僅差だった予選から一転、レースでフェルスタッペンがベッテルを終始上回ることができたのは、ミスを犯したかどうかだった。
スタート直後、まずミスしたのはベッテルだった。スタートダッシュに成功したベッテルは、メルセデスの2台に並びかけるようにして1コーナーへ進入。しかし、ブレーキングでロックさせて失速。それをフェルスタッペンは見逃さず、すかさず3コーナーで走行ラインを変えて、オーバーテイクした。
昨年の前半はたびたび接触事故を犯し、さまざまな批判を受けていたフェルスタッペンだが、今年はレースでミスのない冷静な走りが目立つ。田辺豊治F1テクニカルディレクターも「このサーキットはオーバーテイクが難しいので、1周目が肝になりました」とフェルスタッペンの走りを高く評価していた。
ミスを犯したのは、ドライバーだけではない。ピット作業でもこの日のフェラーリは1回目のピットストップでベッテルだけでなく、シャルル・ルクレールのタイヤ交換でも手間取り、タイムをロスした。
そのミス自体が結果に大きく影響することはなかったが、チームの総合力でもスペインGPではレッドブル・ホンダがフェラーリを上回っていた。

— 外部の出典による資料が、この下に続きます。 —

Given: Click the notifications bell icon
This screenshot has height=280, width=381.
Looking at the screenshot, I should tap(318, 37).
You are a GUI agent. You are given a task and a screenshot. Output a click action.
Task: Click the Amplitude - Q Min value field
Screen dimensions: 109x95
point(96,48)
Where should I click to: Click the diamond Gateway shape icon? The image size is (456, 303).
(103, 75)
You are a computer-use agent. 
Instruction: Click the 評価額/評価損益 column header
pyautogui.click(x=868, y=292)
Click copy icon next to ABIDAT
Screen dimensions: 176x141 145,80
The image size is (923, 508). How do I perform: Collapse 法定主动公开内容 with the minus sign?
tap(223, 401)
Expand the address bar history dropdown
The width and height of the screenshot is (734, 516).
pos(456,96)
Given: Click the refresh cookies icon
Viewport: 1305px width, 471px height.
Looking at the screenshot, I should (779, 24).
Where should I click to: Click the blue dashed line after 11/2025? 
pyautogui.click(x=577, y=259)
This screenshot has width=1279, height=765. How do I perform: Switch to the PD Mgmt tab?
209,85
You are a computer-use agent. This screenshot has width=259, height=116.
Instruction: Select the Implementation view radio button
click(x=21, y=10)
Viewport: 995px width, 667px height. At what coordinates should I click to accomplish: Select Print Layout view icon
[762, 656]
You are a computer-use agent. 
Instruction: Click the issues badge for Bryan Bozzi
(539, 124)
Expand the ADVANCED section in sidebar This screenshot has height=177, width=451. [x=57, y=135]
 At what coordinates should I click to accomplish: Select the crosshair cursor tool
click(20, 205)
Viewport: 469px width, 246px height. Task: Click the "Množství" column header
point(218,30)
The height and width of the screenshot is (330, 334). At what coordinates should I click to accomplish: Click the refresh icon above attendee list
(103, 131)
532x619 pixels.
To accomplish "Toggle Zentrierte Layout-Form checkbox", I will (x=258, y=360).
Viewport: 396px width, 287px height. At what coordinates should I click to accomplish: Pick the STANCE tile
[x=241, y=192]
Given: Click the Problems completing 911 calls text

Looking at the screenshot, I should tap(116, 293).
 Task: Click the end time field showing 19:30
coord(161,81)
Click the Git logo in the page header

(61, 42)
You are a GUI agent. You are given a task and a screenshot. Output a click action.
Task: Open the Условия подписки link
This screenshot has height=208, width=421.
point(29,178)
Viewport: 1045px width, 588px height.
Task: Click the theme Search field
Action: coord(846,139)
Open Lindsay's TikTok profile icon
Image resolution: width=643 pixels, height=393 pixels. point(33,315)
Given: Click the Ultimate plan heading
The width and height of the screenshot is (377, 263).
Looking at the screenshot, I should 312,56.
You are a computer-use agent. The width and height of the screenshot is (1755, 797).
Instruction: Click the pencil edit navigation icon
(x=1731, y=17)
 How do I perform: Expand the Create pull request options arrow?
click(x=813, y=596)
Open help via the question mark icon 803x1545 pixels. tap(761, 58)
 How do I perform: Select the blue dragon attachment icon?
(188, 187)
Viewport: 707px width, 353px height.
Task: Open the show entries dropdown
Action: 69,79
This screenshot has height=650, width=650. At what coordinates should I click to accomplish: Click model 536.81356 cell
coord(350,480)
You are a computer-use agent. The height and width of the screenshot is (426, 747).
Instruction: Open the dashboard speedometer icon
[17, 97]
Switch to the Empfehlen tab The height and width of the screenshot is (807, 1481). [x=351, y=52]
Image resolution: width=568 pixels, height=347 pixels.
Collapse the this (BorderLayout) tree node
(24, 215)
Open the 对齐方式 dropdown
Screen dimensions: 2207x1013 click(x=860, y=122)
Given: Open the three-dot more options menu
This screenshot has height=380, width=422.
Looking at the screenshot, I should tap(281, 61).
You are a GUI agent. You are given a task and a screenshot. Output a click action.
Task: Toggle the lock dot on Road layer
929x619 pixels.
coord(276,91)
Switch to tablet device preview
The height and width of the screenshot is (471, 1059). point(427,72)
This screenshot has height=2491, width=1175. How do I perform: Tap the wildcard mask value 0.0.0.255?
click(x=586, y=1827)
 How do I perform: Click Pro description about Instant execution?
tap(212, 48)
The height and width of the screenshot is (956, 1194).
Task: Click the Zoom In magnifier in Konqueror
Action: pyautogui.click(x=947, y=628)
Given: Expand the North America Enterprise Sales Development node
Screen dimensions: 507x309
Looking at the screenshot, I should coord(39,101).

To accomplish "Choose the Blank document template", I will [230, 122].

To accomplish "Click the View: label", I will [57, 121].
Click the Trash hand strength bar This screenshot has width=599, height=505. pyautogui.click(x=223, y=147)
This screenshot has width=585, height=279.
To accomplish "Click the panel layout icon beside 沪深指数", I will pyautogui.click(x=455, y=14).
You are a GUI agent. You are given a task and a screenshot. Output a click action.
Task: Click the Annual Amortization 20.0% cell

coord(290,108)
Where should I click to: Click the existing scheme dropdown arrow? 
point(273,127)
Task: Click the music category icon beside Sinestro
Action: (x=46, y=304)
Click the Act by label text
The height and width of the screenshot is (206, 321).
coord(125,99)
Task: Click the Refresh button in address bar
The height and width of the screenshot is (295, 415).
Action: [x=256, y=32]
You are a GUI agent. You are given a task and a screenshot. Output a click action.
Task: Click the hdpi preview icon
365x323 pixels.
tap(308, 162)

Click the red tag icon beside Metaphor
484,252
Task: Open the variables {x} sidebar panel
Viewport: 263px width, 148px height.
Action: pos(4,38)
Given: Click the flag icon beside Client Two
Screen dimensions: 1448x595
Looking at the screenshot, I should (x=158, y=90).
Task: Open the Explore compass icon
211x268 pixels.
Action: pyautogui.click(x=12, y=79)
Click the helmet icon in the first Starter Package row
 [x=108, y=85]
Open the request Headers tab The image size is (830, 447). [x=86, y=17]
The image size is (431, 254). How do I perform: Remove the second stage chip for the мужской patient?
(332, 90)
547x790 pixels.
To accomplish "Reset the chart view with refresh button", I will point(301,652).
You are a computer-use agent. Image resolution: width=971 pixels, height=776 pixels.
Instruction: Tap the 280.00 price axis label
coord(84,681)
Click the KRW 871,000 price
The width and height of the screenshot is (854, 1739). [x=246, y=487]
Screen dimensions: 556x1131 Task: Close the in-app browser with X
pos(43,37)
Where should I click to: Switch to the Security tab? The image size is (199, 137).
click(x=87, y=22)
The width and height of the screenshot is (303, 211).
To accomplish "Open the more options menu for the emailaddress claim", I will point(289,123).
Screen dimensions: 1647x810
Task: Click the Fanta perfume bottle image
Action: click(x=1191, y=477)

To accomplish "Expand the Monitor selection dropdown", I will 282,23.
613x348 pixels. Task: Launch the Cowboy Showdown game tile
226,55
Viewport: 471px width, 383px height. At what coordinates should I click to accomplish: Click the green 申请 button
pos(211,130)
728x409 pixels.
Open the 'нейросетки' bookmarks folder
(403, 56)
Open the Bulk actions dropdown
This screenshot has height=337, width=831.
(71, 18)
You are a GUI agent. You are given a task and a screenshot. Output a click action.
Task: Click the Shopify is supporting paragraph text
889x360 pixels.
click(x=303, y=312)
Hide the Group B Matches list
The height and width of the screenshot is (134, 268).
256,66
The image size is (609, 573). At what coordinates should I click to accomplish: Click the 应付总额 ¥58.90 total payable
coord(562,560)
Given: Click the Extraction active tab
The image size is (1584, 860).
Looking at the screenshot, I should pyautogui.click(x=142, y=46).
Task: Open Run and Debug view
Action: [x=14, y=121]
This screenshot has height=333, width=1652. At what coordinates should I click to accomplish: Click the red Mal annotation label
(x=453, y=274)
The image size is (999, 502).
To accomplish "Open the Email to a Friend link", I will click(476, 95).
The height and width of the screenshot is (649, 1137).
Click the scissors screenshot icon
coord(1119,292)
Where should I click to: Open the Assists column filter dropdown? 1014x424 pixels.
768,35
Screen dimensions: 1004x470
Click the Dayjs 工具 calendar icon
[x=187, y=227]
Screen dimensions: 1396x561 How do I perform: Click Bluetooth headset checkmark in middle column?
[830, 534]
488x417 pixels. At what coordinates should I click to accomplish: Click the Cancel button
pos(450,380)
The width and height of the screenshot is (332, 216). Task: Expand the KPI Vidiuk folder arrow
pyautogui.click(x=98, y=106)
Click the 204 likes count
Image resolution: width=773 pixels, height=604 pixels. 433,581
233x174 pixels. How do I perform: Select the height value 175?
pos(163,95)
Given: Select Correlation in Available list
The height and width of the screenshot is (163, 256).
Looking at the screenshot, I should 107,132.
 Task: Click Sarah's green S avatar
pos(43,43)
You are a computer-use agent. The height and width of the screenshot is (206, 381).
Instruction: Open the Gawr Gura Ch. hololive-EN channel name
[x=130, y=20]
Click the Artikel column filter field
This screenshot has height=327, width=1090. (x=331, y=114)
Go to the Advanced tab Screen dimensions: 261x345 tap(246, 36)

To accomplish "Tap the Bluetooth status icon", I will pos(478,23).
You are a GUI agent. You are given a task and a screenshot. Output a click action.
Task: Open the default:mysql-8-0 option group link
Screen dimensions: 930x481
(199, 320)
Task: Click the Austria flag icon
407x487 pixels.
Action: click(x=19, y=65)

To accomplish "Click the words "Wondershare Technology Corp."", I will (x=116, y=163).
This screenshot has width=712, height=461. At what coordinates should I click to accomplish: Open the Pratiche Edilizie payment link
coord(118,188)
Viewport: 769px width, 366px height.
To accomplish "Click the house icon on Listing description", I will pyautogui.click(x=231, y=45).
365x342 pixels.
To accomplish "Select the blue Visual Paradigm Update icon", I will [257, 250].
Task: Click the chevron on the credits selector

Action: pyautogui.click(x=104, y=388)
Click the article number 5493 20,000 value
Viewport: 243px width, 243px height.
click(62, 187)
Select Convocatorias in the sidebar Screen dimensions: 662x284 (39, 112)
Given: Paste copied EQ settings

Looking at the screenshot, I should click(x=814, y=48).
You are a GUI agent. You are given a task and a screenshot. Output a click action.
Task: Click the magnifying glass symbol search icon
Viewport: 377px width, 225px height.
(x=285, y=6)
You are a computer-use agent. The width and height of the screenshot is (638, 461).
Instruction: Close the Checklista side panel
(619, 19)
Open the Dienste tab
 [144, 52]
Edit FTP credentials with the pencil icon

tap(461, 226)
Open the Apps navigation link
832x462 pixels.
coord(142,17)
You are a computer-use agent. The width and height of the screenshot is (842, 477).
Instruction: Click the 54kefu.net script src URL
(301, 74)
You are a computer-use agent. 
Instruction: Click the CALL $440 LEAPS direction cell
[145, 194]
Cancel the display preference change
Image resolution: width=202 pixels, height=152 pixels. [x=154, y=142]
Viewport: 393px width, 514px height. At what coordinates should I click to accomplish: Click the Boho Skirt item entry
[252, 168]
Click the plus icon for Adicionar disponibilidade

山本雅史マネージングディレクターは「マックスの素晴らしい走りだけでなく、レッドブルの戦略とピットストップ作業も素晴らしかった」と、チームへ対しても賛辞を贈っていた。
■フェラーリとの差は縮まったが、課題も明確に
この日のレースで、フェルスタッペンはフェラーリ勢2台を完封したが、チームメイトのピエール・ガスリーはフェラーリの後塵を拝し、6位に終わった。したがって、レッドブル・ホンダがフェラーリを上回ったと言うには、まだ早い。さらに田辺TDはこの結果が実力どおりかはまだわからないと言う。
「予選とレースの結果から判断すると、これまでよりフェラーリとの差は縮まったと思います。ただ、フェラーリは浮き沈みが多いので、今回が沈んでいるときだと考えると、今後ほかのサーキットでまた差を広げられる可能性もあるので、まだまだ安心はできません」
そして、レースを終えて、新たな課題も明確になった。この週末は、車体をアップデートしてきたメルセデスがさらに前進し、前人未到の開幕5戦連続の1-2フィニッシュを達成したからだ。
フェラーリとの表彰台争いは制したものの、レッドブル・ホンダ陣営にそれを手放しで喜んでいる様子はなかった。